Plants can tell the difference between the shade of an inanimate object (e.g. a rock) and the shade of another plant. In the shade of a plant, far red light is present in a higher irradiance than red light, as a result of the absorption of the red light by the pigments involved in photosynthesis. This is known as far red enrichment. Phytochrome can be used to measure the ratio of far red to red light, and thus to detect whether the plant is in the shade of another plant, so it can alter its growth strategy accordingly (photomorphogenesis). In Arabidopsis, phytochrome B is the predominant photoreceptor that regulates SAS. Phytochromes exist in two forms: PR and PFR. It is synthesised as PR, but red light triggers a conformational change, producing PFR. Far red light causes the phytochrome to be converted back into PR. For a given red:far red light ratio, there will be a dynamic equilibrium in the relative quantities of PR and PFR present.

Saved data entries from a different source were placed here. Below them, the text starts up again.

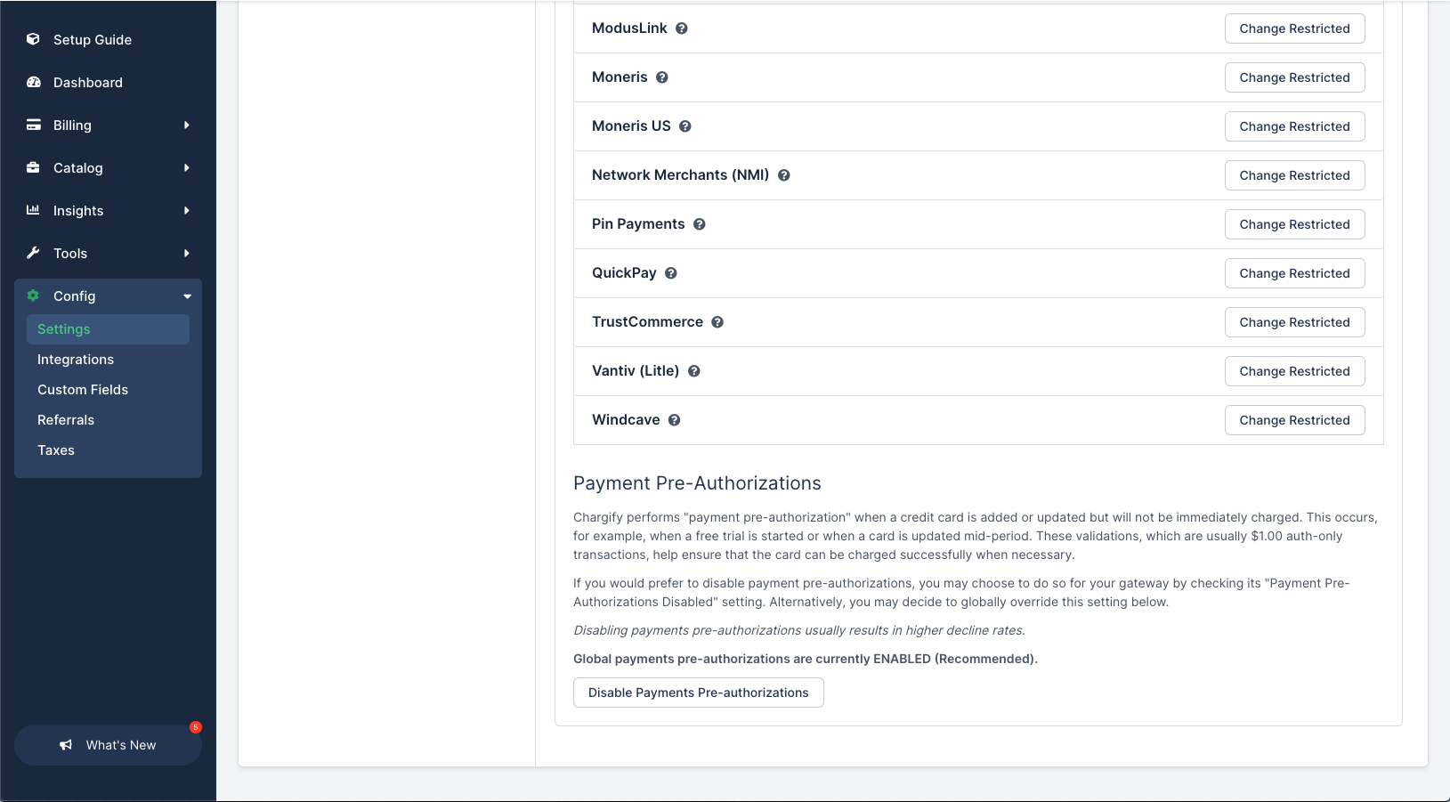Go to Custom Fields in Config
1450x802 pixels.
point(83,390)
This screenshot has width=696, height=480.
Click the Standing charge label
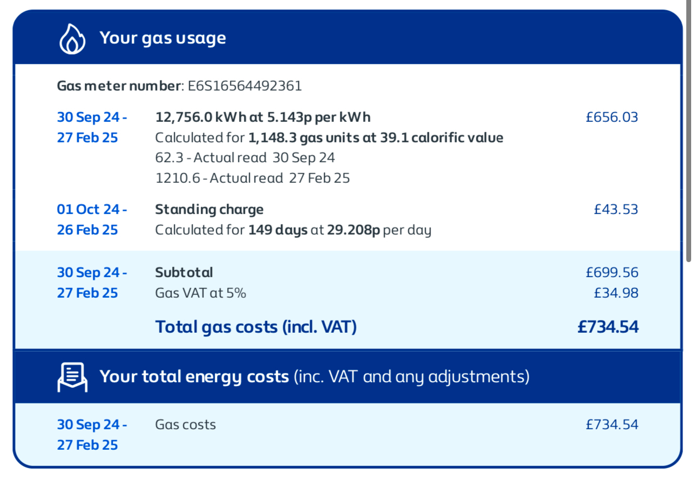pyautogui.click(x=209, y=209)
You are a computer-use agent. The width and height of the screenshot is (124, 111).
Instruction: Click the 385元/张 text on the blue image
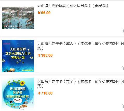(18, 57)
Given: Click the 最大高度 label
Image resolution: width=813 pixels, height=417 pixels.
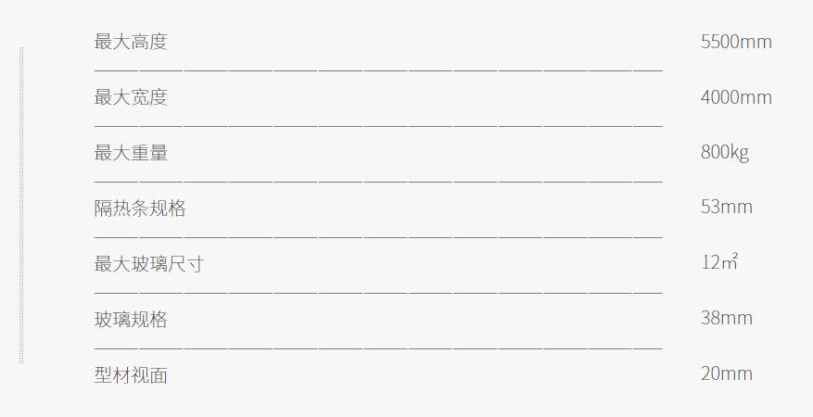Looking at the screenshot, I should click(x=131, y=42).
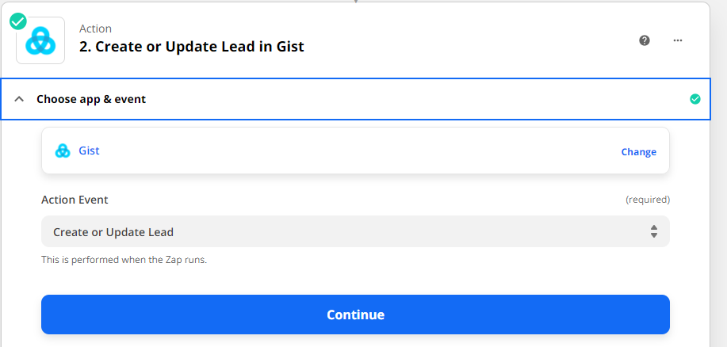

Far red enrichment causes a build-up of PR. If PR is present above a species-specific threshold, shade avoidance signal transduction pathways will be activated.
Over the past few decades, major increases in grain yield have come largely through increasing planting densities. As planting densities increase so does the proportion of far red light in the canopy. Thus, it is likely that plant breeders have selected for lines with reduced SAS in their efforts to produce high yields at high density.